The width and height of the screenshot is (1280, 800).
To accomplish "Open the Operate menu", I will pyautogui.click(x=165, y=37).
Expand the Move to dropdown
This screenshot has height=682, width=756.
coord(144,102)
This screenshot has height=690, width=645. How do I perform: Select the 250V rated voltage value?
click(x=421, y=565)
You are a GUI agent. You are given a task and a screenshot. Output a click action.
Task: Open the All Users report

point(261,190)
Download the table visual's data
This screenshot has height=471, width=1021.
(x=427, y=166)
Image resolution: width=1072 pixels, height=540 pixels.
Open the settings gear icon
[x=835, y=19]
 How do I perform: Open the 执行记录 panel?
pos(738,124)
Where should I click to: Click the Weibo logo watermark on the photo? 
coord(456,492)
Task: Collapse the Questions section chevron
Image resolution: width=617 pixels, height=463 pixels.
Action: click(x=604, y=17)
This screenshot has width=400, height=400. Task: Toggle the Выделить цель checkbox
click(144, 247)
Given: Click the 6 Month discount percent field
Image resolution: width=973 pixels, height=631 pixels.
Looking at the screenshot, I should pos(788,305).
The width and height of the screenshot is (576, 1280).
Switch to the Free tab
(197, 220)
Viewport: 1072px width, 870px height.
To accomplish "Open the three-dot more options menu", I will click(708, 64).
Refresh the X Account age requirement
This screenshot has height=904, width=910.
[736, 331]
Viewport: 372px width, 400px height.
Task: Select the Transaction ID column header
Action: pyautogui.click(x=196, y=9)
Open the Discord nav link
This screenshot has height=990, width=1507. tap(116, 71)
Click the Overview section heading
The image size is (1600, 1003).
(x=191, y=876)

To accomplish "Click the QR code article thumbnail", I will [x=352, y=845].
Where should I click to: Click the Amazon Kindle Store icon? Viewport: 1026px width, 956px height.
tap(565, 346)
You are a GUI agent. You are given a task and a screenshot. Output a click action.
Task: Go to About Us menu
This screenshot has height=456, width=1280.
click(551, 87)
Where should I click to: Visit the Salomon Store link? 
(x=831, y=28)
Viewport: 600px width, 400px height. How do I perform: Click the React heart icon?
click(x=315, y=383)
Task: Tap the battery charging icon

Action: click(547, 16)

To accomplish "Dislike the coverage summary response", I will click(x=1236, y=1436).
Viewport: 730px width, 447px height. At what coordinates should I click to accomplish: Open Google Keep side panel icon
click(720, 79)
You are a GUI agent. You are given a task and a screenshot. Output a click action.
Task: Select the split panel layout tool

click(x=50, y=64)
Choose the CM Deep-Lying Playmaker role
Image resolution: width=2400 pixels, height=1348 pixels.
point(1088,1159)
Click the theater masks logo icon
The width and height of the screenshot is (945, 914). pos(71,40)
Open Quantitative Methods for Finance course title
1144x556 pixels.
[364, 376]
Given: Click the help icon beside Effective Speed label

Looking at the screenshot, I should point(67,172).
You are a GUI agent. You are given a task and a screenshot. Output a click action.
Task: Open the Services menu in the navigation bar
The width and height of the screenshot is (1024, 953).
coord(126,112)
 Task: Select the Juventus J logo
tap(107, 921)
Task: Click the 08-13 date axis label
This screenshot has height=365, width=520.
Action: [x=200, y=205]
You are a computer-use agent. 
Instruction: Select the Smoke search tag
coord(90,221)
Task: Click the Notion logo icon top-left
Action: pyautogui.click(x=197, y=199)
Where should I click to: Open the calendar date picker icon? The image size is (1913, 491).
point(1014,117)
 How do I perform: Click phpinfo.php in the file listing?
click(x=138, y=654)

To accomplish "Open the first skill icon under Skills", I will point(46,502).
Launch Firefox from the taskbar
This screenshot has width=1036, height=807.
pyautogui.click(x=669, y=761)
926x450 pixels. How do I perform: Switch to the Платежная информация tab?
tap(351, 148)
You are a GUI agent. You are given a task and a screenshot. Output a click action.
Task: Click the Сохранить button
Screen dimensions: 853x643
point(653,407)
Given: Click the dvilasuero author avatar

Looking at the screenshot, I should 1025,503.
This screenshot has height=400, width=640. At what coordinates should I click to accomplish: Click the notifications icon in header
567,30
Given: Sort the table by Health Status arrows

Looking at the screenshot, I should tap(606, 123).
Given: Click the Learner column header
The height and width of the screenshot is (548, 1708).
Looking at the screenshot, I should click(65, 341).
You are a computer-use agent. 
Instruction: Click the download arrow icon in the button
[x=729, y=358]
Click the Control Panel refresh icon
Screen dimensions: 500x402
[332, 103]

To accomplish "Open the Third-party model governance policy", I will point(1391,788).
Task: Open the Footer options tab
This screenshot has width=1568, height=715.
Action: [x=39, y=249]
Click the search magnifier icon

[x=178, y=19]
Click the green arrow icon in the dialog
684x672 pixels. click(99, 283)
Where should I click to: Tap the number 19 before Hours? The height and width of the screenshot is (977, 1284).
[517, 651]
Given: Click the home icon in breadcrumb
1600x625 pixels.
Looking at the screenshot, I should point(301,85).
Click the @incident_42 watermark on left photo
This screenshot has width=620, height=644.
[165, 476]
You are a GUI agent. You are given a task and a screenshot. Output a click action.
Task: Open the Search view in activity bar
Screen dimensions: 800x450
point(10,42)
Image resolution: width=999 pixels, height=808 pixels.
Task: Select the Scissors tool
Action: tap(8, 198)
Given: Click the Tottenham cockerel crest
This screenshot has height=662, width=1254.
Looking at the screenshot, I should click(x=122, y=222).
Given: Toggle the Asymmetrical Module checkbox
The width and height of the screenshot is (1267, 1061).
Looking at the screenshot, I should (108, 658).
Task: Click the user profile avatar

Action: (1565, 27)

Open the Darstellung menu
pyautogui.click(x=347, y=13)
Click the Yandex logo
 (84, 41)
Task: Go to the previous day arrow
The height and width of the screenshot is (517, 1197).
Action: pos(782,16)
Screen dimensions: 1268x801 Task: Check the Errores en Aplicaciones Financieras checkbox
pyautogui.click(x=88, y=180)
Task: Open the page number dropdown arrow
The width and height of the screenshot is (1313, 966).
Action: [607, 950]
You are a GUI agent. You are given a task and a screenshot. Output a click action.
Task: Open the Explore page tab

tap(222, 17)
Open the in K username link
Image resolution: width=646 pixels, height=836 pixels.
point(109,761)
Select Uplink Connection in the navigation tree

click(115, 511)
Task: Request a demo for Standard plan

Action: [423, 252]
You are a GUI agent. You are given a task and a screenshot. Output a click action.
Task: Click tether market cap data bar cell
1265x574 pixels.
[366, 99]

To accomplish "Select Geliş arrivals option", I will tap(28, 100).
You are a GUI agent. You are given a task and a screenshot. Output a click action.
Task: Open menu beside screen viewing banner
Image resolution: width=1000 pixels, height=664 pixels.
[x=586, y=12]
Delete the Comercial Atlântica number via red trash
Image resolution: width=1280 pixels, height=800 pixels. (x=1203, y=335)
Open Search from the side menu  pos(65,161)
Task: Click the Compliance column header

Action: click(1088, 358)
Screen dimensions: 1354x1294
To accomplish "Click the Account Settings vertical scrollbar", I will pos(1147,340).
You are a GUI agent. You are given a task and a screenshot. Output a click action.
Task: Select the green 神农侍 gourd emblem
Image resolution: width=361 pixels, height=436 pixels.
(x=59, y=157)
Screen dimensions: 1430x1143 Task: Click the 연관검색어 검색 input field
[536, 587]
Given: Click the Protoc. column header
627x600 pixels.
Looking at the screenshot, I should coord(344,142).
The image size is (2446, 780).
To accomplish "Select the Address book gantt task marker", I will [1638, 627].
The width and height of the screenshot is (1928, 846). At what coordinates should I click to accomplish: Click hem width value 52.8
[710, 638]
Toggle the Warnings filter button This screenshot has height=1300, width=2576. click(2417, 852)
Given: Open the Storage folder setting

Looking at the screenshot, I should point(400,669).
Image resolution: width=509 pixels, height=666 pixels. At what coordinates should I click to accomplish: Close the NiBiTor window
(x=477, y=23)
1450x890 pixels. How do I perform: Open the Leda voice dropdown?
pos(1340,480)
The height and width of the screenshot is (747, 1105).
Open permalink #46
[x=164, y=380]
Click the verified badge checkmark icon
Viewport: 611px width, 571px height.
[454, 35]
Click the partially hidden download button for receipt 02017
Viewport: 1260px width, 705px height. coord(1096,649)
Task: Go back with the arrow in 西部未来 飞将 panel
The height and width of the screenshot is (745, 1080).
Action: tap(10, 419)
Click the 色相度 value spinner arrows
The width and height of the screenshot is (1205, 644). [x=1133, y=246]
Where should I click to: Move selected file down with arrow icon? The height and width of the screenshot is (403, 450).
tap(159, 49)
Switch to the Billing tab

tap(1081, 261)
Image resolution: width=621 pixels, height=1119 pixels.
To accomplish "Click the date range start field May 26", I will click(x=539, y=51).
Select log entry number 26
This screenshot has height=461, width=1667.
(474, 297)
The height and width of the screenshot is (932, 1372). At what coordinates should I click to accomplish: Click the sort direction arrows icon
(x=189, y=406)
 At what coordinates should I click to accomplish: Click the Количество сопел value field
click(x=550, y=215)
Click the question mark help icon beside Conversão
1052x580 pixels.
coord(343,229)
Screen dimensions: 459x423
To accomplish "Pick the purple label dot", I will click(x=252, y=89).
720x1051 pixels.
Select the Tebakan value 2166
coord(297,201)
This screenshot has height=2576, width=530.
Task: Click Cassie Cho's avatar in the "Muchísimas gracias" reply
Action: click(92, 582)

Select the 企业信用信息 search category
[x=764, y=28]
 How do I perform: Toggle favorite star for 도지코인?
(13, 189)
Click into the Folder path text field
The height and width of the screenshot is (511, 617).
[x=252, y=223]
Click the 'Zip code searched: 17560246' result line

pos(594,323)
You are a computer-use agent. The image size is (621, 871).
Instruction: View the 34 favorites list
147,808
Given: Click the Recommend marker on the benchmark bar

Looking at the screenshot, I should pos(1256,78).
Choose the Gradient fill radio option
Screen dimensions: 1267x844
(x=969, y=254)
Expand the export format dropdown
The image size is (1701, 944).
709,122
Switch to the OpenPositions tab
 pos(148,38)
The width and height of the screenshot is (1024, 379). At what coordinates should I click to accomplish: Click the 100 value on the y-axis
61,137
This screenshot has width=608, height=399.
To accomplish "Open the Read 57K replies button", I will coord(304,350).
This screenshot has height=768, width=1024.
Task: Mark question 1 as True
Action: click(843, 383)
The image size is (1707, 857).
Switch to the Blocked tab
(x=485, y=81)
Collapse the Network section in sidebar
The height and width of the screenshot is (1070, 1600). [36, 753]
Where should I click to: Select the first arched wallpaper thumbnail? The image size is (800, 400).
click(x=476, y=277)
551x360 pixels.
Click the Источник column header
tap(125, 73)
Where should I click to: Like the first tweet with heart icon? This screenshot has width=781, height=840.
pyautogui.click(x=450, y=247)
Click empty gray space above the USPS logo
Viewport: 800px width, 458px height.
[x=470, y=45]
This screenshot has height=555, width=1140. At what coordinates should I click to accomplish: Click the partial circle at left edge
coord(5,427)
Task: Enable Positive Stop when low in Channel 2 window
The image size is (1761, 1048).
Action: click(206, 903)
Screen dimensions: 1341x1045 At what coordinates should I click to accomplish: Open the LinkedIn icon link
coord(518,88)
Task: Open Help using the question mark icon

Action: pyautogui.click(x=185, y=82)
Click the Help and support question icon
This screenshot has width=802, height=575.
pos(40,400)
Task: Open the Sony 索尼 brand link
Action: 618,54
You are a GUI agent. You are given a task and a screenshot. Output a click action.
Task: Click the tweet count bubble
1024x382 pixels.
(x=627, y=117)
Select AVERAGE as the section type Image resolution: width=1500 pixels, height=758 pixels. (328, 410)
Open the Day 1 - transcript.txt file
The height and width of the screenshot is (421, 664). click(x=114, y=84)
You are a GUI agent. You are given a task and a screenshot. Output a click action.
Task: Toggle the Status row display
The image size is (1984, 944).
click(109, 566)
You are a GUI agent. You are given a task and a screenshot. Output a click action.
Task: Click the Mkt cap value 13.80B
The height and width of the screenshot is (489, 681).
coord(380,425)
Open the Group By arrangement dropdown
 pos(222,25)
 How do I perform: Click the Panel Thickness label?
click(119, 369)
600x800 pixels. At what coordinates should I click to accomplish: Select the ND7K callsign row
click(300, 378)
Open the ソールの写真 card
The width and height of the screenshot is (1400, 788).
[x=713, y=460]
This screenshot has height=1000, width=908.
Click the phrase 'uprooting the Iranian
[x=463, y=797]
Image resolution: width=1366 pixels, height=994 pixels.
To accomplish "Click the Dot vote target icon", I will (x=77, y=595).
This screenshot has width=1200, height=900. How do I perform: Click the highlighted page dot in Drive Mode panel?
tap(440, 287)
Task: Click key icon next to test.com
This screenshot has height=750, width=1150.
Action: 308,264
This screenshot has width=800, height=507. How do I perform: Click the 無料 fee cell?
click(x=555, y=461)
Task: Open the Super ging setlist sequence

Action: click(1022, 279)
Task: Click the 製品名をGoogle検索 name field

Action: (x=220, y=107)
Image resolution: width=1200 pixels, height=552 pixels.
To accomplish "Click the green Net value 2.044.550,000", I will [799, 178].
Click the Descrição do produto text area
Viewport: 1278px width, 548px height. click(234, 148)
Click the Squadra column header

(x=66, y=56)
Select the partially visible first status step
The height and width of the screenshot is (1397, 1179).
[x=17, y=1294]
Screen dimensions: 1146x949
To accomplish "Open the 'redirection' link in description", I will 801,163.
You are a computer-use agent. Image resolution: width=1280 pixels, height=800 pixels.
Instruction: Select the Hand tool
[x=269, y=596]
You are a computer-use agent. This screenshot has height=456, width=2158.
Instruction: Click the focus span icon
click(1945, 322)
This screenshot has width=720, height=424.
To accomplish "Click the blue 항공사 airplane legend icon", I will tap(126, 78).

───

[Work task]:
Wherever a line in the material contains "computer", count it; the answer is the number alone.

[Task answer]:
5